Diamond idea for quantum computer

About the author

Philip is a writer based in London. He writes on all areas of the sciences and its interactions with art and wider culture. He was previously an editor for the science journal Nature for two decades and is the author of many books on science, including The Self-Made Tapestry: Pattern Formation in Nature, H2O: A Biography of Water, Critical Mass (winner of the 2005 Aventis Prize for Science Books), and The Music Instinct. You can find out more at his website or blog.

Quantum Computer conceptual image (Copyright: SPL)

(Copyright: SPL)

The long-touted idea of ultra-high speed computing takes another step closer. All it requires is one of the world’s hardest materials.

Quantum mechanics isn’t what it used to be. Several decades ago it was all about how, at the very small scales of atoms, energy comes in chunks or “quanta”: not continuous, like water, but discrete, like money. Even light is grainy, divided up into little packets of energy called photons.

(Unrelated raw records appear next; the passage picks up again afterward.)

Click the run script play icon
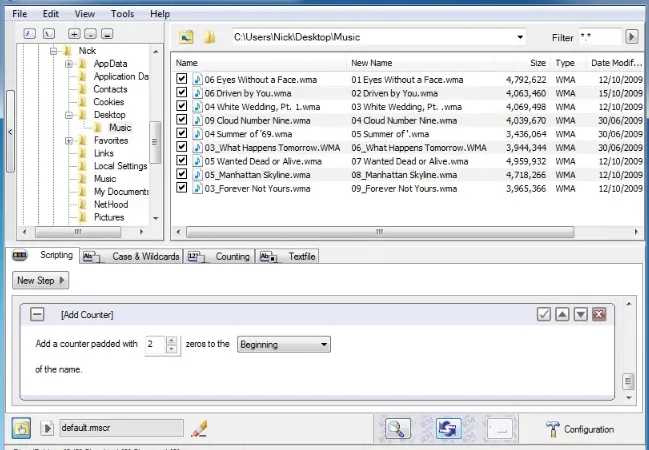 coord(47,428)
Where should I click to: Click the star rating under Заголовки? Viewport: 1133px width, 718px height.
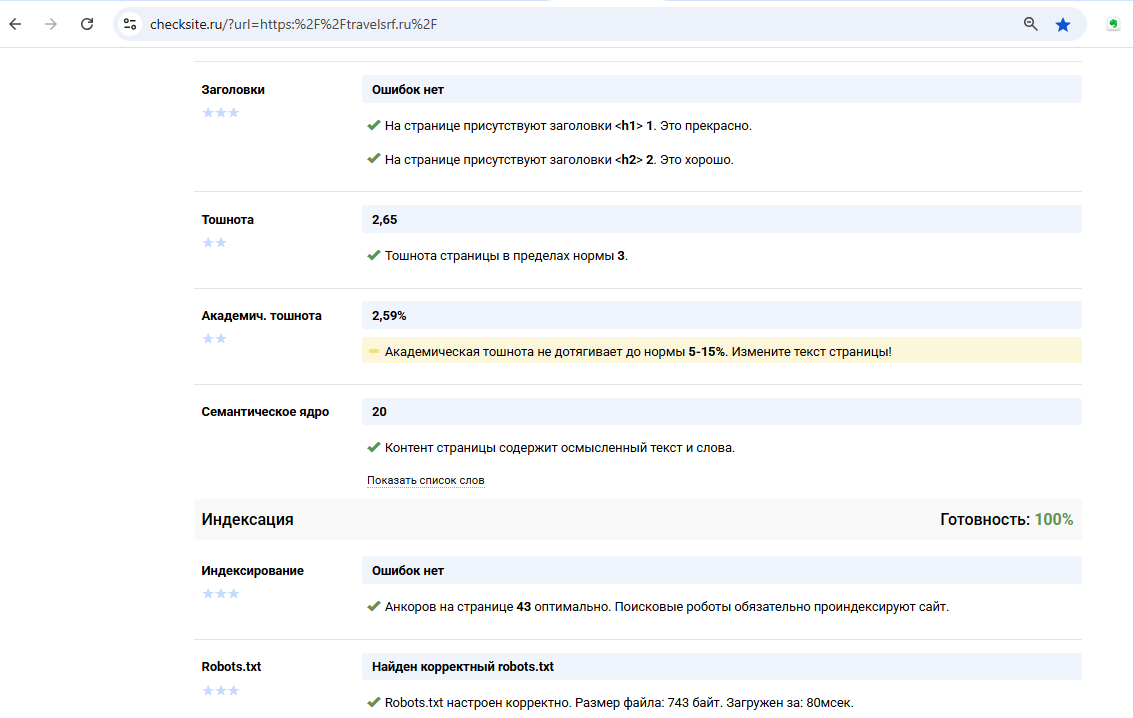click(221, 112)
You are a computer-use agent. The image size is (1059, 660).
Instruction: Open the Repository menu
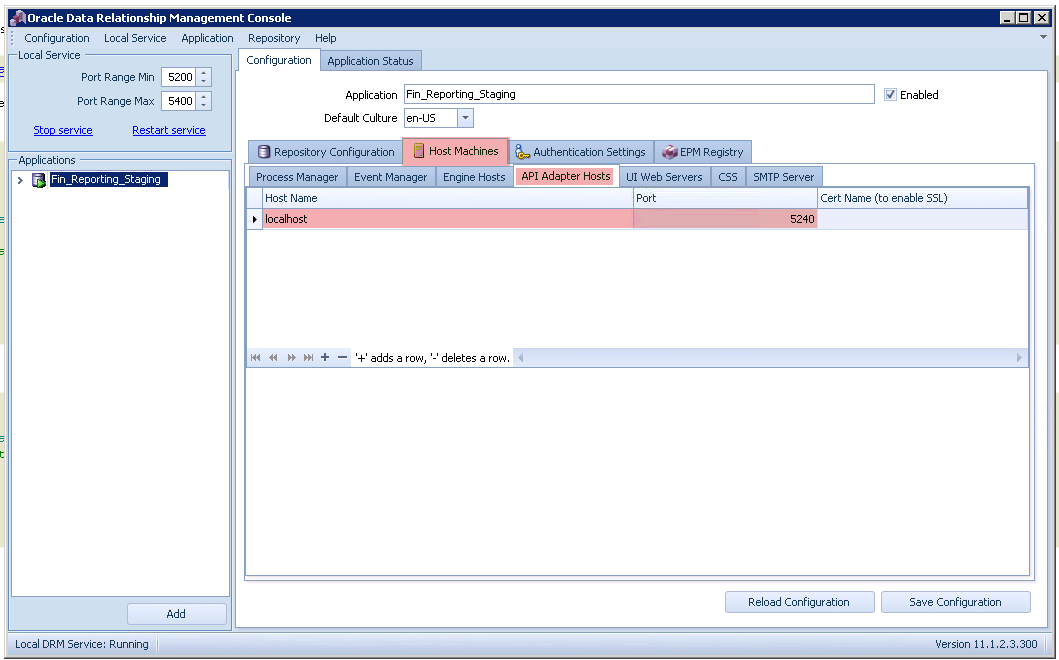pos(273,38)
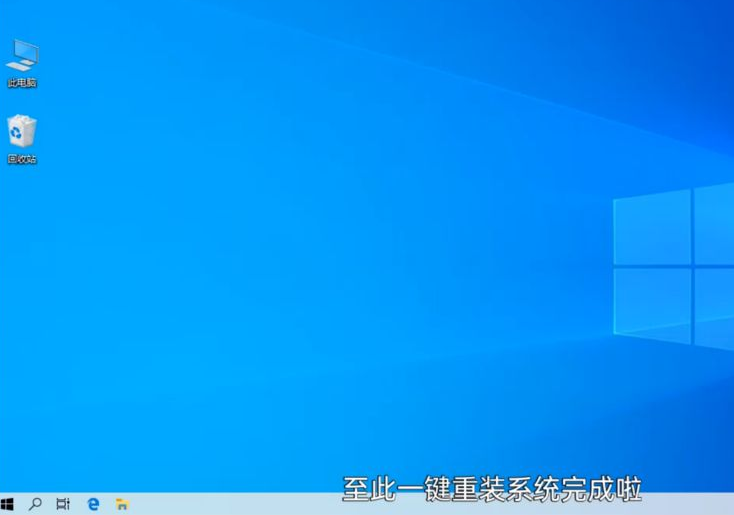Click the upper-left pane of Windows logo wallpaper

tap(652, 228)
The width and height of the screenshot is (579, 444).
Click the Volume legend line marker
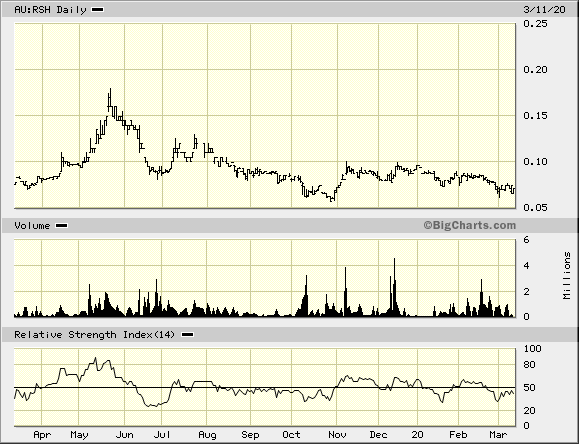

But never mind all that. Today, quantum physicists aren’t really talking about quanta, they’re talking about information. They suspect that at its root quantum mechanics is a theory about what can and can’t be known about the world. The famous uncertainty principle, and the idea that quantum objects might be either here or there, are examples of that idea.

It’s not all theory, though. The new view offers potential applications in the form of so-called quantum information technology: ways of storing, transmitting and manipulating information that work using quantum rules rather than the “classical” rules of our everyday world. The most celebrated manifestation of this technology is the quantum computer, which could exploit quantum principles to achieve far greater power than the devices on which I’m writing and you are reading.

Although it’s clear to those in the field how quantum computers should work, no one knows how to make one. Scientists have made “toy” quantum computers with just a handful of bits (compared to the billions in your smart phone), and some companies are even starting to offer primitive versions for sale – to the scepticism of some experts. But despite tantalising reports of incremental breakthroughs over the past few years, there’s still no prospect that you’ll have a useful quantum laptop in the coming future.

However, scientists in Germany have just reported what could be a significant step forward. They say that the ideal material for a quantum computer could be diamond.

Don’t despair – that doesn’t mean they will cost the earth. The very thin films of diamond needed for such devices don’t have to be mined; they can be made artificially from carbon-rich gases such as methane. It’s not exactly cheap, but neither are the methods needed to make semiconductor films for a host of existing electronic devices.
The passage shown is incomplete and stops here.